Data records:
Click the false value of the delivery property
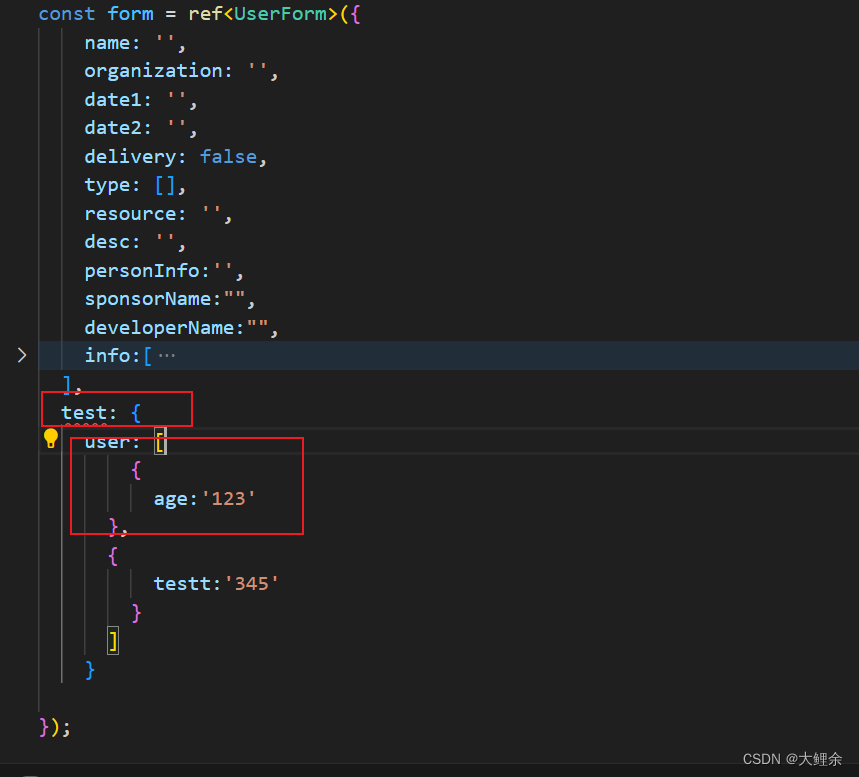Screen dimensions: 859x777 pyautogui.click(x=228, y=156)
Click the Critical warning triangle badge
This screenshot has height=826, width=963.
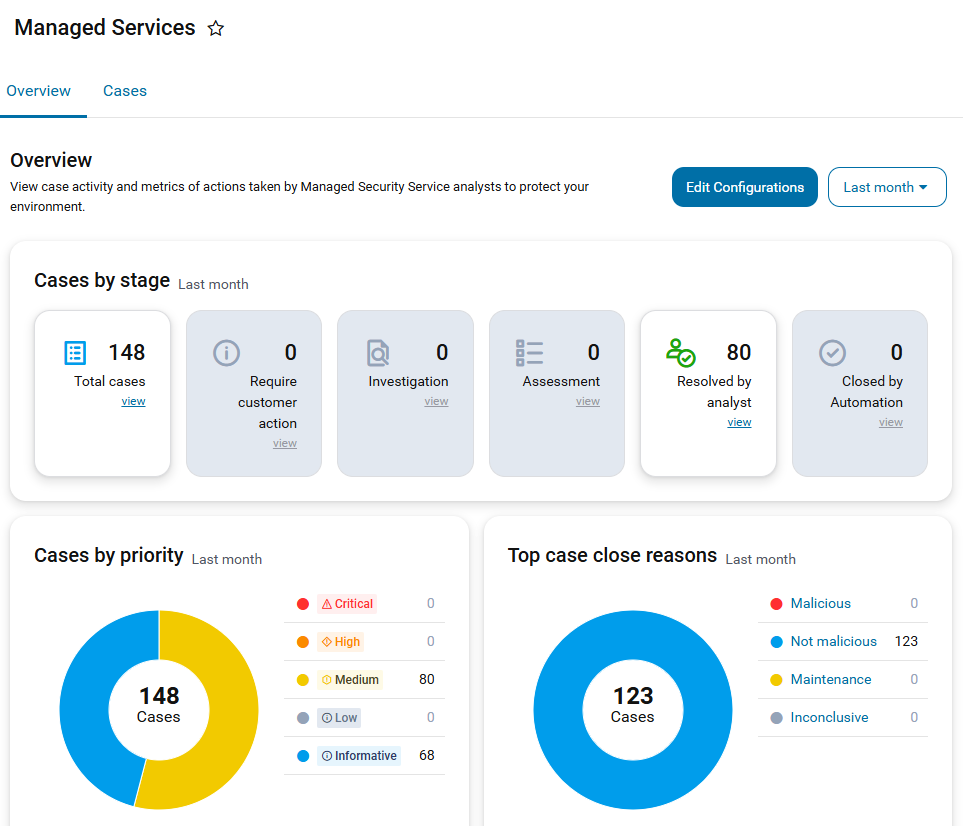pos(347,604)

Assignment: Omit the pictures, then extract verbatim only those lines that fall between the line containing "Click the Critical warning triangle badge" and the final line of the records above, both included.

Solution to the problem:
Click the Critical warning triangle badge
This screenshot has height=826, width=963.
pos(347,604)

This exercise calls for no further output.